*** Opening SOURCE INFORMATION ***

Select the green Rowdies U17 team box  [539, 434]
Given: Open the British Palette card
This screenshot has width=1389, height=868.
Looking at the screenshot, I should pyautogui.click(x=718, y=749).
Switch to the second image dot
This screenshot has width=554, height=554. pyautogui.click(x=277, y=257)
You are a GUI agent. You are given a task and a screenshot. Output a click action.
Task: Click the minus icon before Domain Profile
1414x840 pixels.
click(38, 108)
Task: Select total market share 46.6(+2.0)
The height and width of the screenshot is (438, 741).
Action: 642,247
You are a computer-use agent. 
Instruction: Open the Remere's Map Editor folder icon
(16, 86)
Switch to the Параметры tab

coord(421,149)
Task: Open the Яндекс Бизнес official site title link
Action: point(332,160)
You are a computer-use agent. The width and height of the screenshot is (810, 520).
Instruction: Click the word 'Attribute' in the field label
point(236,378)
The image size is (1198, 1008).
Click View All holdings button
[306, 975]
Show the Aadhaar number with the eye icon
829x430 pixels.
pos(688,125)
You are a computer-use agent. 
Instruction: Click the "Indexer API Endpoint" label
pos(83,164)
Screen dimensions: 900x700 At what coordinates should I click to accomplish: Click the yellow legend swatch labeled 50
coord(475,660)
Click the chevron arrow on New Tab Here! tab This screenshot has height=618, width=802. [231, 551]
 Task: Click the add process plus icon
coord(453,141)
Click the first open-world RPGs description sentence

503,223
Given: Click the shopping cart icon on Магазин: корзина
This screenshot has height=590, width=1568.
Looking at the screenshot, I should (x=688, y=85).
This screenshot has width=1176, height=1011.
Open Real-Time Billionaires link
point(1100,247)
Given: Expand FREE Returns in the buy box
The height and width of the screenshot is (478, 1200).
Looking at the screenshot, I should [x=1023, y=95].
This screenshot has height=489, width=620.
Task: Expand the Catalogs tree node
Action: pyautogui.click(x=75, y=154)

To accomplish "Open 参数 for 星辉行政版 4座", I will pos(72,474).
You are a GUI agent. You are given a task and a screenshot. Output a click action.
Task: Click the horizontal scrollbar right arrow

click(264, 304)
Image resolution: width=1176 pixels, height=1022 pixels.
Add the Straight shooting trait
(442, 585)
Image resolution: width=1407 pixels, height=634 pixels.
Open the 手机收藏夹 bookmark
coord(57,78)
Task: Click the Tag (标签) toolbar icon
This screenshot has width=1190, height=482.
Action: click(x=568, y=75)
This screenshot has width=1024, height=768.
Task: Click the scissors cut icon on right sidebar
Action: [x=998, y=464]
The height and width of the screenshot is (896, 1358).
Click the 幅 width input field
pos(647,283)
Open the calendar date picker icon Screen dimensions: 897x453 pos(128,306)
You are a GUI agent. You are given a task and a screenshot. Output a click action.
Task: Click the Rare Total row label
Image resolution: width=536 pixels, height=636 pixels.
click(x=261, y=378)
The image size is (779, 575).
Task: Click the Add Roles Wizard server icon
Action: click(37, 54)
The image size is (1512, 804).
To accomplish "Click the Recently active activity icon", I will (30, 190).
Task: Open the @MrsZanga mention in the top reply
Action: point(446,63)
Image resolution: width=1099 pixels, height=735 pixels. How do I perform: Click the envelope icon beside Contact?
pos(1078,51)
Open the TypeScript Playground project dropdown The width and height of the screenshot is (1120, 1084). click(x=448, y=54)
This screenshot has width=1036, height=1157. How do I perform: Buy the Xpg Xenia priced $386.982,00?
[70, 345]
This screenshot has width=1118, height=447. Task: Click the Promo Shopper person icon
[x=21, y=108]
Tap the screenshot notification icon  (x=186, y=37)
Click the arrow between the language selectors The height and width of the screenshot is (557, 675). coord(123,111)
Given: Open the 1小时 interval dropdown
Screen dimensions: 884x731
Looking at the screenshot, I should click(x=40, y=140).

*** Closing SOURCE INFORMATION ***

> [TASK DESCRIPTION] Every record above needs to be copied exactly.

> [ANSWER TO THIS PROBLEM]
Select the green Rowdies U17 team box  [539, 434]
Given: Open the British Palette card
This screenshot has width=1389, height=868.
Looking at the screenshot, I should pyautogui.click(x=718, y=749).
Switch to the second image dot
This screenshot has width=554, height=554. pyautogui.click(x=277, y=257)
You are a GUI agent. You are given a task and a screenshot. Output a click action.
Task: Click the minus icon before Domain Profile
1414x840 pixels.
click(38, 108)
Task: Select total market share 46.6(+2.0)
The height and width of the screenshot is (438, 741).
Action: 642,247
You are a computer-use agent. 
Instruction: Open the Remere's Map Editor folder icon
(16, 86)
Switch to the Параметры tab

coord(421,149)
Task: Open the Яндекс Бизнес official site title link
Action: point(332,160)
You are a computer-use agent. The width and height of the screenshot is (810, 520).
Instruction: Click the word 'Attribute' in the field label
point(236,378)
The image size is (1198, 1008).
Click View All holdings button
[306, 975]
Show the Aadhaar number with the eye icon
829x430 pixels.
pos(688,125)
You are a computer-use agent. 
Instruction: Click the "Indexer API Endpoint" label
pos(83,164)
Screen dimensions: 900x700 At what coordinates should I click to accomplish: Click the yellow legend swatch labeled 50
coord(475,660)
Click the chevron arrow on New Tab Here! tab This screenshot has height=618, width=802. [231, 551]
 Task: Click the add process plus icon
coord(453,141)
Click the first open-world RPGs description sentence

503,223
Given: Click the shopping cart icon on Магазин: корзина
This screenshot has height=590, width=1568.
Looking at the screenshot, I should (x=688, y=85).
This screenshot has width=1176, height=1011.
Open Real-Time Billionaires link
point(1100,247)
Given: Expand FREE Returns in the buy box
The height and width of the screenshot is (478, 1200).
Looking at the screenshot, I should [x=1023, y=95].
This screenshot has height=489, width=620.
Task: Expand the Catalogs tree node
Action: pyautogui.click(x=75, y=154)

To accomplish "Open 参数 for 星辉行政版 4座", I will pos(72,474).
You are a GUI agent. You are given a task and a screenshot. Output a click action.
Task: Click the horizontal scrollbar right arrow

click(264, 304)
Image resolution: width=1176 pixels, height=1022 pixels.
Add the Straight shooting trait
(442, 585)
Image resolution: width=1407 pixels, height=634 pixels.
Open the 手机收藏夹 bookmark
coord(57,78)
Task: Click the Tag (标签) toolbar icon
This screenshot has width=1190, height=482.
Action: click(x=568, y=75)
This screenshot has width=1024, height=768.
Task: Click the scissors cut icon on right sidebar
Action: [x=998, y=464]
The height and width of the screenshot is (896, 1358).
Click the 幅 width input field
pos(647,283)
Open the calendar date picker icon Screen dimensions: 897x453 pos(128,306)
You are a GUI agent. You are given a task and a screenshot. Output a click action.
Task: Click the Rare Total row label
Image resolution: width=536 pixels, height=636 pixels.
click(x=261, y=378)
The image size is (779, 575).
Task: Click the Add Roles Wizard server icon
Action: click(37, 54)
The image size is (1512, 804).
To accomplish "Click the Recently active activity icon", I will (30, 190).
Task: Open the @MrsZanga mention in the top reply
Action: point(446,63)
Image resolution: width=1099 pixels, height=735 pixels. How do I perform: Click the envelope icon beside Contact?
pos(1078,51)
Open the TypeScript Playground project dropdown The width and height of the screenshot is (1120, 1084). click(x=448, y=54)
This screenshot has width=1036, height=1157. How do I perform: Buy the Xpg Xenia priced $386.982,00?
[70, 345]
This screenshot has width=1118, height=447. Task: Click the Promo Shopper person icon
[x=21, y=108]
Tap the screenshot notification icon  (x=186, y=37)
Click the arrow between the language selectors The height and width of the screenshot is (557, 675). coord(123,111)
Given: Open the 1小时 interval dropdown
Screen dimensions: 884x731
Looking at the screenshot, I should click(x=40, y=140).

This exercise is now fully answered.